All of this makes me wonder why it's so hard for us to understand the respect Indian people have for a field in North Dakota, recently bulldozed for a pipeline.

In his book World Religions: A Guide to Our Wisdom Traditions, Houston Smith writes about how first peoples are people of place. They are the bluff, the pine tree, the bison, the stones, the water of their surroundings. There is no spiritual separation. And when a young woman at the Sacred Stone Camp says she is there to protect the water because we are water, it's not just a spiritual statement but a scientific reality. Science gradually catches up to ancient knowledge.

I'll always remember that picture of laying the first keystone pipeline.
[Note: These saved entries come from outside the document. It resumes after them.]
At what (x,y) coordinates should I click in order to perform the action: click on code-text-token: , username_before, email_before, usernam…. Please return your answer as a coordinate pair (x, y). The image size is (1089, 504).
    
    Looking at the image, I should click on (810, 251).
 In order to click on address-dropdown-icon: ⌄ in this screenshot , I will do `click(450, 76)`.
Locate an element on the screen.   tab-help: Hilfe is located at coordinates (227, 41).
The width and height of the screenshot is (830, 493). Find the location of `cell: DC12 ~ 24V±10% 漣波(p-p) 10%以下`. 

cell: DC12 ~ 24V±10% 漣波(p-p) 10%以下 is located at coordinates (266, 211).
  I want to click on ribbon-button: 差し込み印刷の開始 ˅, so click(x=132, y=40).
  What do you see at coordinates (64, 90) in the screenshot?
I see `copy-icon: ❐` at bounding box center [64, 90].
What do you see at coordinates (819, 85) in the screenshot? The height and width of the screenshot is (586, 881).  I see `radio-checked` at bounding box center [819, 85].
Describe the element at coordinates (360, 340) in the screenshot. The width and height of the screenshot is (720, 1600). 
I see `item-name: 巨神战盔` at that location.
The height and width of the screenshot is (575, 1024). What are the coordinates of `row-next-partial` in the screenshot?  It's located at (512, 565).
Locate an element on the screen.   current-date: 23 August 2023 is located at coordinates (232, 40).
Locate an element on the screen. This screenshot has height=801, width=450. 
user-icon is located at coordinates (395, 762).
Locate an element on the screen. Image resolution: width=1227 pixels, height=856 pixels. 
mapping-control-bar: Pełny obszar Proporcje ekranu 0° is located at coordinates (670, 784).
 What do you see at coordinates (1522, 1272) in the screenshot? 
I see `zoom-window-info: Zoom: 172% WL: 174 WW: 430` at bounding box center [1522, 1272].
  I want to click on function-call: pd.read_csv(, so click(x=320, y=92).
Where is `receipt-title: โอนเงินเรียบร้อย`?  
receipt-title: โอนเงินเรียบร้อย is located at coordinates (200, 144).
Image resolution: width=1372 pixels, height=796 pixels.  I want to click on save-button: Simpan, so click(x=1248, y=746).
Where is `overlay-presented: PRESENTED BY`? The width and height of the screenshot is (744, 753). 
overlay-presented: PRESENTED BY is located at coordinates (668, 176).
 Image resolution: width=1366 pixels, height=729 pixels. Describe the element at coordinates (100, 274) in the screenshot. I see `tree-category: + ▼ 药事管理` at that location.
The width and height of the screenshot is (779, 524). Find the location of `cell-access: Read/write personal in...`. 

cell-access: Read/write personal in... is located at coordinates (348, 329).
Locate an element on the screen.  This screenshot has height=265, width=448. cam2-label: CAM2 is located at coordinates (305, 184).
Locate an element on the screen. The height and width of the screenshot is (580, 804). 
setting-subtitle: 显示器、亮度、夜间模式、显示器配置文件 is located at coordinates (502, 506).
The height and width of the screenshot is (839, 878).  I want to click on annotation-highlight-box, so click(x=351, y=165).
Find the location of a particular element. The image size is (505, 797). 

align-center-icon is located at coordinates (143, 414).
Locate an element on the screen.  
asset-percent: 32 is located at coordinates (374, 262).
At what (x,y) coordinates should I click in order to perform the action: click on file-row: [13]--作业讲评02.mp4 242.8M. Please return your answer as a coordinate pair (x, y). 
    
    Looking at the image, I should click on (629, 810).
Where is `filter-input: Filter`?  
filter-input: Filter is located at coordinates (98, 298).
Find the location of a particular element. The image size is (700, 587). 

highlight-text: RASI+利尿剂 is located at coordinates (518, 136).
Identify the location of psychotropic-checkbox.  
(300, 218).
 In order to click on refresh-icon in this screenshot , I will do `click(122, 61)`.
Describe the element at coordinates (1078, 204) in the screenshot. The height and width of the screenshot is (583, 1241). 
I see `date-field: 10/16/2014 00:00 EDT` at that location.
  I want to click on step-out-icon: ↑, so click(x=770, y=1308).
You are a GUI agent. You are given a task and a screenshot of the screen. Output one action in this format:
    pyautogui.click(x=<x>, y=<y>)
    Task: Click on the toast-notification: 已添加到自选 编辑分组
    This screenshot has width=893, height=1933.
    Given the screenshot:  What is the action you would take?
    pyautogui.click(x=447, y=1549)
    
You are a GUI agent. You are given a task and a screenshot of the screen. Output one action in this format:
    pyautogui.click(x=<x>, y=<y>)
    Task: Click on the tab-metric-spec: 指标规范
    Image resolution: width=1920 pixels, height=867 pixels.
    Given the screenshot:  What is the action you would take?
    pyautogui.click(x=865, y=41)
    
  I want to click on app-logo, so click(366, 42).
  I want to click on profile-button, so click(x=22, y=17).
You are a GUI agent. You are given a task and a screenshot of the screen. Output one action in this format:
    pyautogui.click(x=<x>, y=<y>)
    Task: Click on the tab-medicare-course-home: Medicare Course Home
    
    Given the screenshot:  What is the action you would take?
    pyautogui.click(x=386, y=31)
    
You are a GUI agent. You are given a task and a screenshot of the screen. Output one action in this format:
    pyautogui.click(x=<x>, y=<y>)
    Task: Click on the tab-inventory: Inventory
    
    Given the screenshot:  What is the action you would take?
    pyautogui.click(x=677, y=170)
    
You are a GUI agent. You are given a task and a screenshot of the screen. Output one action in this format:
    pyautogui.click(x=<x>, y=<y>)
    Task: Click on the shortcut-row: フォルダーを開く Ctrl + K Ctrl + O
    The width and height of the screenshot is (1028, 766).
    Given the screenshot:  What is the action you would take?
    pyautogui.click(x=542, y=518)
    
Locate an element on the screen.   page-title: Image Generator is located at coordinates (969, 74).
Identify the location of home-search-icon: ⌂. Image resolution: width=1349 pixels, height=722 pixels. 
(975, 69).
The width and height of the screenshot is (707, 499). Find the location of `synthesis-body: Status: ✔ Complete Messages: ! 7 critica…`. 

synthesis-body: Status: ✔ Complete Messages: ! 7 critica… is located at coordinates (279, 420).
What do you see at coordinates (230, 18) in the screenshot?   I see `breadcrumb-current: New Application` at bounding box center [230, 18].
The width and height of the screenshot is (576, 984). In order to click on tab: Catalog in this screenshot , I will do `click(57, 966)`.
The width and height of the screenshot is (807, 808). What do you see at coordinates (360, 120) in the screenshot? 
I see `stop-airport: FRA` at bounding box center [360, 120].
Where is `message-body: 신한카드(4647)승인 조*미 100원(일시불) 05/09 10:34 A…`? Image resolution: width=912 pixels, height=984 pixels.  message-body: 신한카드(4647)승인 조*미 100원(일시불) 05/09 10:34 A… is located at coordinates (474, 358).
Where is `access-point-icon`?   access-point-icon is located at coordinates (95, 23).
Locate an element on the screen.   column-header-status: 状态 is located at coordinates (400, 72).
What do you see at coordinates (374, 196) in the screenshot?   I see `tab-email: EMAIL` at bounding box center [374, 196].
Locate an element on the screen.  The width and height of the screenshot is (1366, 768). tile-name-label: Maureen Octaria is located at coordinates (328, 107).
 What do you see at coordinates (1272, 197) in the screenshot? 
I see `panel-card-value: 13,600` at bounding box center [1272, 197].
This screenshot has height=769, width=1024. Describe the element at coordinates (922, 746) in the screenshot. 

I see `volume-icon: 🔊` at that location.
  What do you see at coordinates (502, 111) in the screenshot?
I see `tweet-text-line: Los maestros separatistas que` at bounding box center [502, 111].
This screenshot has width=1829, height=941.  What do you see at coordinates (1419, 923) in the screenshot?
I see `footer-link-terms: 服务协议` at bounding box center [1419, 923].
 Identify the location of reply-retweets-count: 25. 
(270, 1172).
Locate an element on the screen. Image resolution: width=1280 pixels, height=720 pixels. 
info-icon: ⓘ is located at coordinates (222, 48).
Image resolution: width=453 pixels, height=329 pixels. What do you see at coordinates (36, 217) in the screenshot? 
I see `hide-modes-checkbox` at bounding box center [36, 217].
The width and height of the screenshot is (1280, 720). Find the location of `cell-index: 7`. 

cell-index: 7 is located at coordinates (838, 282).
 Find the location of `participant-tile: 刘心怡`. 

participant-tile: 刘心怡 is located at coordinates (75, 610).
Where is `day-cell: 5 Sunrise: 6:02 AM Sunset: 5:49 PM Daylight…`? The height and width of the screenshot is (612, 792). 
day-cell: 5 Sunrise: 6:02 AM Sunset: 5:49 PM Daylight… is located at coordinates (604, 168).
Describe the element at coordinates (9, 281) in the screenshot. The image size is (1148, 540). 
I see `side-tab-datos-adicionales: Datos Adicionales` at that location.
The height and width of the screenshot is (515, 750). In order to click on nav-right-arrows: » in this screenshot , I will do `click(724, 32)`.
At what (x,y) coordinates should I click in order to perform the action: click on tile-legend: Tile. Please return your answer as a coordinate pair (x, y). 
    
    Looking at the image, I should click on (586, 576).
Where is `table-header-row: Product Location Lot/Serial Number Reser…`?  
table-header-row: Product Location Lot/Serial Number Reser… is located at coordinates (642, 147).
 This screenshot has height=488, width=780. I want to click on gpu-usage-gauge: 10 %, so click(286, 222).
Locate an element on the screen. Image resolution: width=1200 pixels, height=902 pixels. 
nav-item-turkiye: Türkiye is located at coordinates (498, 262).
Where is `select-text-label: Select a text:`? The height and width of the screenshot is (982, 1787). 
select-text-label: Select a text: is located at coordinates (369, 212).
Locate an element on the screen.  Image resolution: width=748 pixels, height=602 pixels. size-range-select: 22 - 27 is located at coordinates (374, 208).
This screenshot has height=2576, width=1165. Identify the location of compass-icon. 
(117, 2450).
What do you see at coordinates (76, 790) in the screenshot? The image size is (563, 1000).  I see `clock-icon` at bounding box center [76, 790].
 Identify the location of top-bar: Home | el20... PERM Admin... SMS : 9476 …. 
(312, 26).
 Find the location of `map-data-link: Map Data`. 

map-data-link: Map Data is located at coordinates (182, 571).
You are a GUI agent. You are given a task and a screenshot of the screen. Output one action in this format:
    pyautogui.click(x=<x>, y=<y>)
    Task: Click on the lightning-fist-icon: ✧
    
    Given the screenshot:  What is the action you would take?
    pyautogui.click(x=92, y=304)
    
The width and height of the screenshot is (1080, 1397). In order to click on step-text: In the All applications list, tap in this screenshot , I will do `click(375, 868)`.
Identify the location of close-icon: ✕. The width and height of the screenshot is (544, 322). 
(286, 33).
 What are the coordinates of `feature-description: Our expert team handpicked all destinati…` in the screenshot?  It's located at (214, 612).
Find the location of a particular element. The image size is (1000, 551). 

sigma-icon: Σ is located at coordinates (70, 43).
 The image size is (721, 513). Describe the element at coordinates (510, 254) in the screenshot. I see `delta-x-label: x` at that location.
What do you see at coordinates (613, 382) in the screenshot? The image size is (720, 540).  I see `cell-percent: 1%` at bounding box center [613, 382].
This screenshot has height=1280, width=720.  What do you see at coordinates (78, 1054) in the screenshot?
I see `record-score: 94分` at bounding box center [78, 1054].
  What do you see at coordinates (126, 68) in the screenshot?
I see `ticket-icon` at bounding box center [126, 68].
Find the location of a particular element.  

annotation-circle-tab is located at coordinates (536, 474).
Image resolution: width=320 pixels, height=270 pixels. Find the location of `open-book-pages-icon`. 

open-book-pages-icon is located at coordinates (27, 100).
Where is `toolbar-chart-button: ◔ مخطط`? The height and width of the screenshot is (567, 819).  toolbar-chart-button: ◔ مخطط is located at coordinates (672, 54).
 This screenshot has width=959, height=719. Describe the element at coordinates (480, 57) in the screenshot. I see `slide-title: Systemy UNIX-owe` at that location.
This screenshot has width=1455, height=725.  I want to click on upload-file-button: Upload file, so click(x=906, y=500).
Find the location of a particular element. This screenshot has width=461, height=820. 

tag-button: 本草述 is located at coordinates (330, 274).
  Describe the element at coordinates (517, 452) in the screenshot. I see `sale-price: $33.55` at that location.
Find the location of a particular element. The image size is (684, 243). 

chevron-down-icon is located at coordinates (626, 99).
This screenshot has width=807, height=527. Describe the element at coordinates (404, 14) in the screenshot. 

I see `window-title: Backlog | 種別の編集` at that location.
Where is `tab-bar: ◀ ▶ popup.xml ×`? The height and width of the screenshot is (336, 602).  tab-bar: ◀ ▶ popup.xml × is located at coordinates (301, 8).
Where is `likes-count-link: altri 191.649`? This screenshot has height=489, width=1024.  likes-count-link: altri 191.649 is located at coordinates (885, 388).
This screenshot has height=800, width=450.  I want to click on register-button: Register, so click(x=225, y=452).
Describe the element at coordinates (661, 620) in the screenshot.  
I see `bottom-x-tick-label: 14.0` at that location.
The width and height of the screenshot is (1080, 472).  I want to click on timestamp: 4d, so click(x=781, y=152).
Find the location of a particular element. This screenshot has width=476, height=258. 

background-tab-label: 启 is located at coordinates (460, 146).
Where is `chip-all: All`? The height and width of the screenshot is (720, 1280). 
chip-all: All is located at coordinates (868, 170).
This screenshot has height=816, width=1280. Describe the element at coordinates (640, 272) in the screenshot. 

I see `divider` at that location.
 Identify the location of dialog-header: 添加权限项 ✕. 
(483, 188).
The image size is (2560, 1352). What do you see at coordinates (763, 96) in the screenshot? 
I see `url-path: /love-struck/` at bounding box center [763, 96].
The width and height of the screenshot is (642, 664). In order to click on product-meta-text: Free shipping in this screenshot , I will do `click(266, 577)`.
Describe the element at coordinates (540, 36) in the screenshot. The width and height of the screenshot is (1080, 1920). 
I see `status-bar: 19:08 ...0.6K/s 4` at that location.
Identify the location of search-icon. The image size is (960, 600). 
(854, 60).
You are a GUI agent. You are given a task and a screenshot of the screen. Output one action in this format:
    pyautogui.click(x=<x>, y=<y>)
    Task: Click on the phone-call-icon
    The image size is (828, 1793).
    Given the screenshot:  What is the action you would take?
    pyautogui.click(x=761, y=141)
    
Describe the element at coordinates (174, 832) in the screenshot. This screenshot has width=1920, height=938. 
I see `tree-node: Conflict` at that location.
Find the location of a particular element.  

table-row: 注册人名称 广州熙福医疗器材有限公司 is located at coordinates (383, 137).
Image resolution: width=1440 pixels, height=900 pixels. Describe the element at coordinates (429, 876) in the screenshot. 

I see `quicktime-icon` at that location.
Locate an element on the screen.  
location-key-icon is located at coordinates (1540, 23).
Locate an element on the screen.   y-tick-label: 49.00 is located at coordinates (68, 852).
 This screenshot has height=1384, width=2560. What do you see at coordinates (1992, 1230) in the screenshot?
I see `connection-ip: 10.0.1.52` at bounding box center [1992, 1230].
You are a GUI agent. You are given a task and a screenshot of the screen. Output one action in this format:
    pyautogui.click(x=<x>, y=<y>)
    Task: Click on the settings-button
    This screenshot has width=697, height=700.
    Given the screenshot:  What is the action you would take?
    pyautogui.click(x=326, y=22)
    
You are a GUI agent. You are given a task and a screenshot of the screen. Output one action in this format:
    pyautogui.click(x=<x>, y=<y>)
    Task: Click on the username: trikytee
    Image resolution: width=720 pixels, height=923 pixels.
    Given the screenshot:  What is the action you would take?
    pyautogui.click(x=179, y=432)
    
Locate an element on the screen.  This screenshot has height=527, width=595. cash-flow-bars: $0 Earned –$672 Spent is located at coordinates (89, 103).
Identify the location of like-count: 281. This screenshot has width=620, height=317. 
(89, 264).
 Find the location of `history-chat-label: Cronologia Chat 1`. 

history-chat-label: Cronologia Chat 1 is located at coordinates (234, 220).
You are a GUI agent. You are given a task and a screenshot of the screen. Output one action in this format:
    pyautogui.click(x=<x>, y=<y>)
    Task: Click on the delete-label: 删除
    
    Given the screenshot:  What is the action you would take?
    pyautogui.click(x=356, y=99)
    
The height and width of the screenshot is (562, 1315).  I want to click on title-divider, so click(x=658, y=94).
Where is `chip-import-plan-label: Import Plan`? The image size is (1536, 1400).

The label said no sacred sites here. The picture showed the pipe being buried a foot from a human skeleton.

I'm becoming averse to bulldozers, even the name. I keep seeing them destroying Palestinian homes and running over and killing Rachel Corrie. Now I watch them deliberately tearing up sacred sites in North Dakota. Even the one leveling the earth by the meeting of the Interstates near Sioux Falls is troublesome. Bulldozers have no respect for the earth, for the dust of generations, for our place on it. 

Let them dig the Dakota Access pipeline with hand tools, like the archaeologist. Maybe by the time they finished that process, we would be sufficiently recharged with renewable energy, and the earth and our water and Gods good creation would be treated with the respect it deserves.